**What you need to do**
Please reproduce the entries below exactly from the line holding "The height and" through the last line, both included, and omit any pictures.

**Dataset content**

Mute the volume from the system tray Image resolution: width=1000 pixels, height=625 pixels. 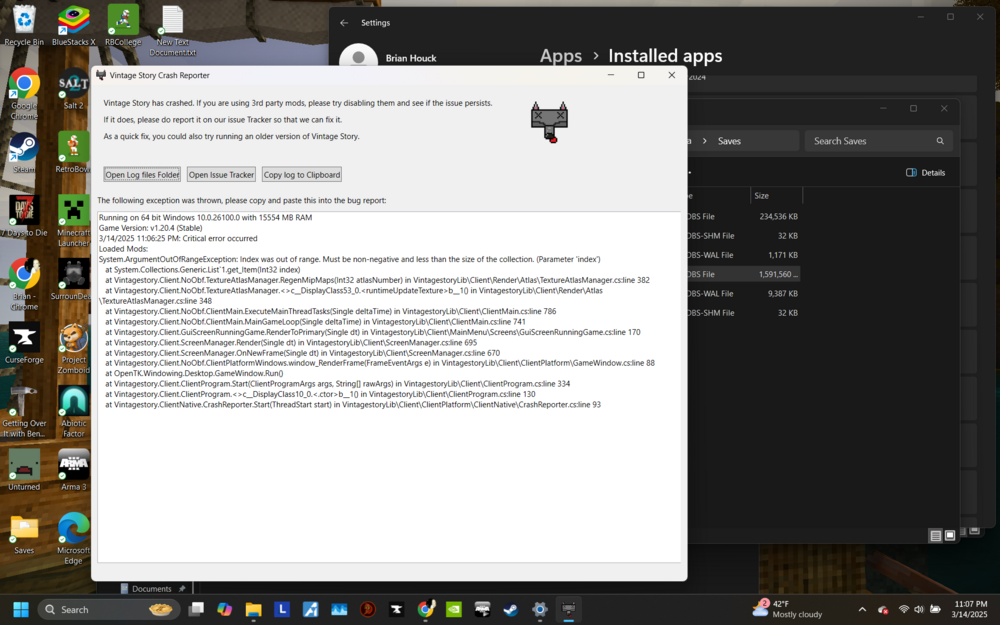coord(918,609)
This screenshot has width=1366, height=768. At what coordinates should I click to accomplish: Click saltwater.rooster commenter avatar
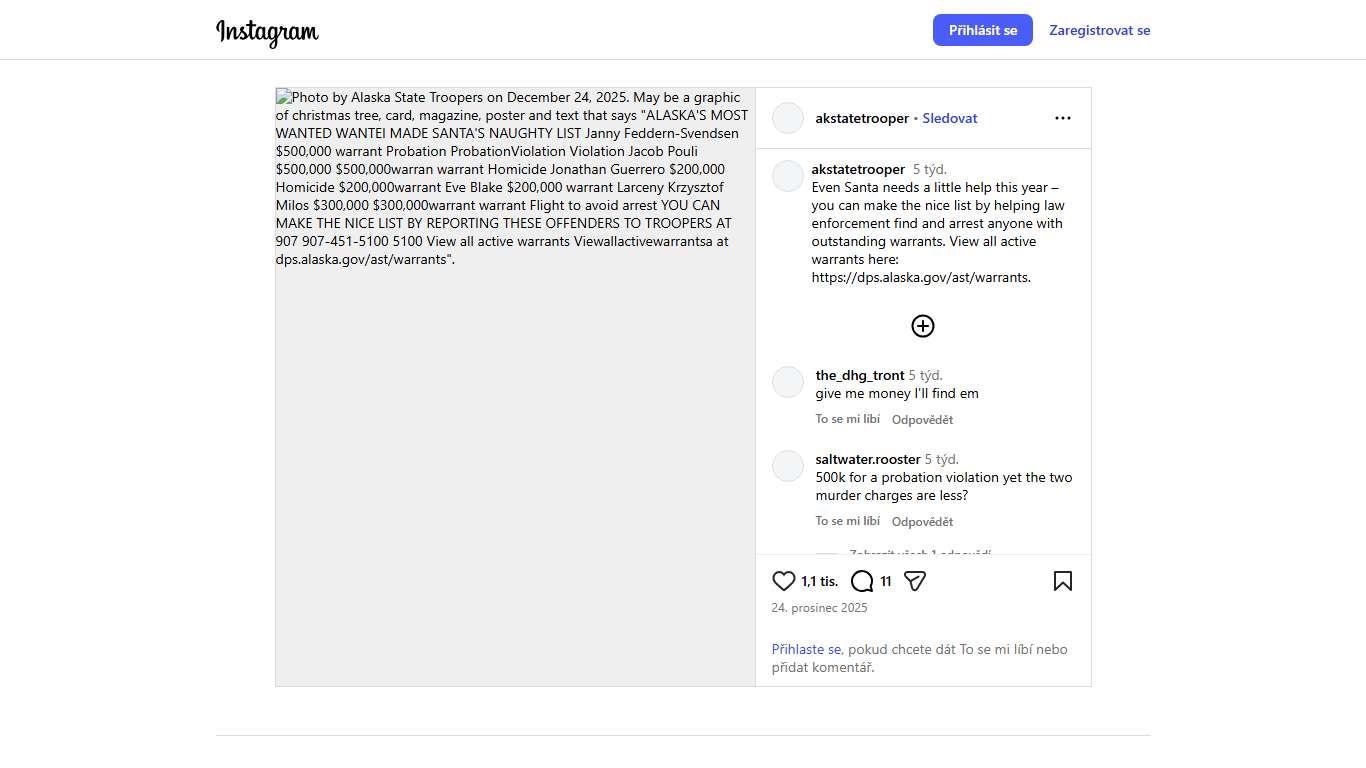point(788,466)
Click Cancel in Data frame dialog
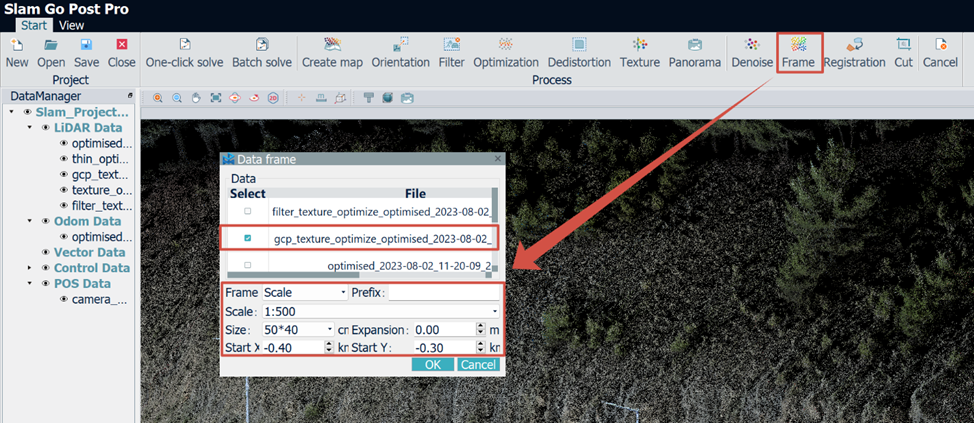Image resolution: width=974 pixels, height=423 pixels. tap(478, 365)
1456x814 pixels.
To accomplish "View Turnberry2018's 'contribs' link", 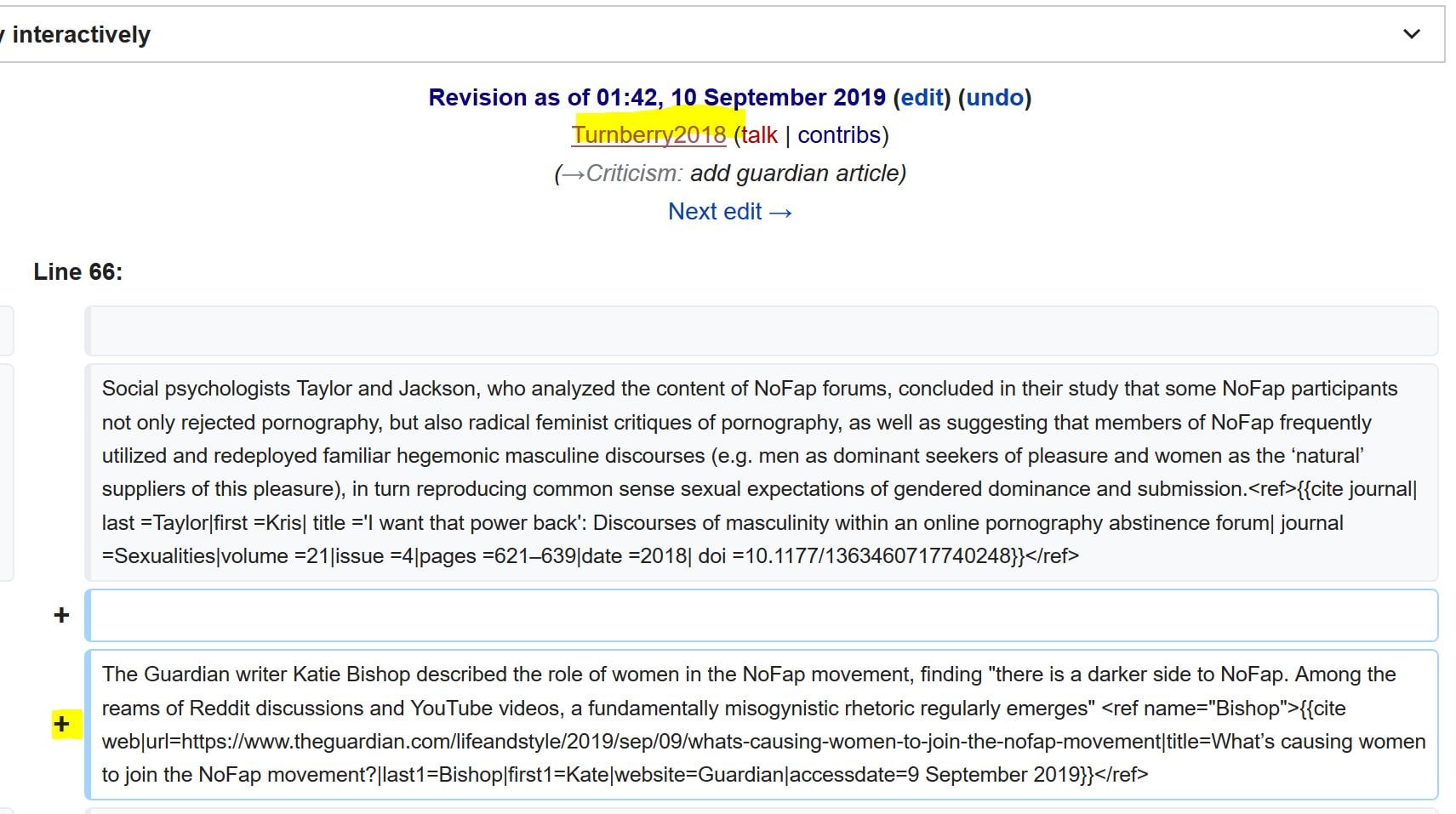I will tap(838, 135).
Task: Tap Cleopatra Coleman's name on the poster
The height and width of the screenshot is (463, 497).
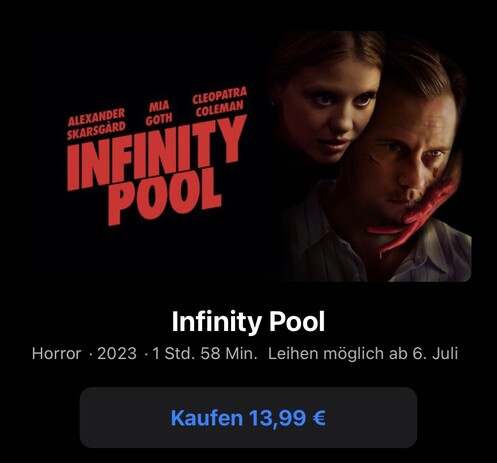Action: tap(220, 102)
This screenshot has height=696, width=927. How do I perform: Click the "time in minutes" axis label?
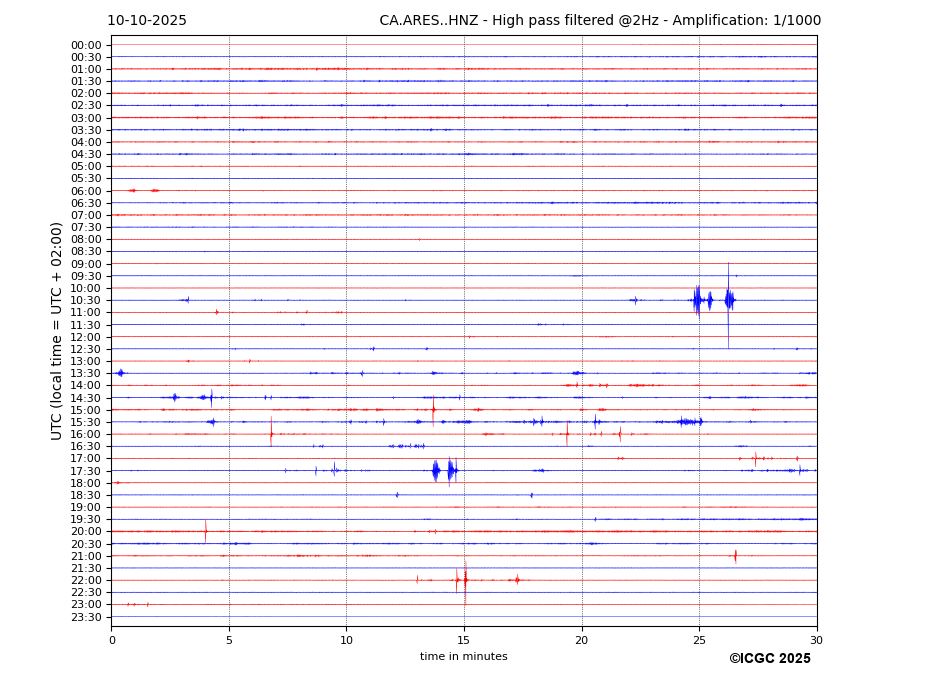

**Completed exercise**
The height and width of the screenshot is (463, 497).
Action: tap(220, 102)
This screenshot has height=696, width=927. How do I perform: Click the "time in minutes" axis label?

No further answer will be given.